Required task - Which lines of the listing below contain the string "height", with case matching exactly? Select each one and copy it in full.
───── Material
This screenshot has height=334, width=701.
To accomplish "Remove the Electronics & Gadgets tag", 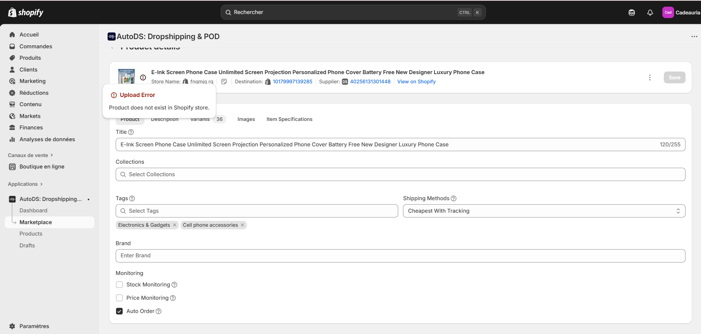I will pos(175,225).
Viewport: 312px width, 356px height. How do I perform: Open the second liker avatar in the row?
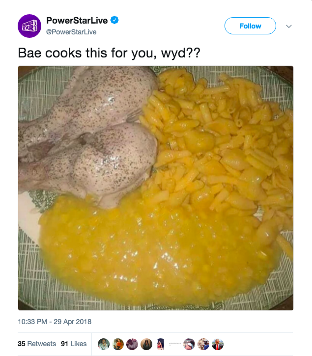tap(118, 344)
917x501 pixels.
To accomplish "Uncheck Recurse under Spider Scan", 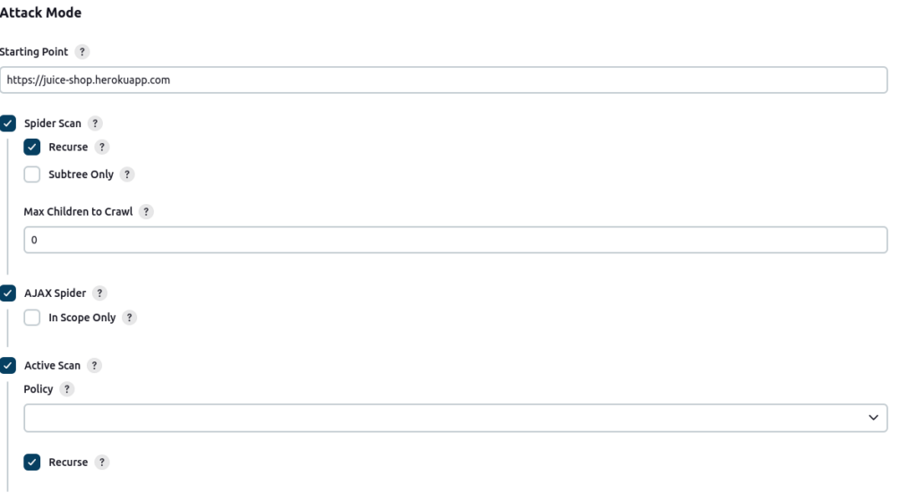I will tap(32, 147).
──────────
Solved problem -
This screenshot has height=334, width=701.
Viewport: 312px width, 356px height. How do I perform: Open the second liker avatar in the row?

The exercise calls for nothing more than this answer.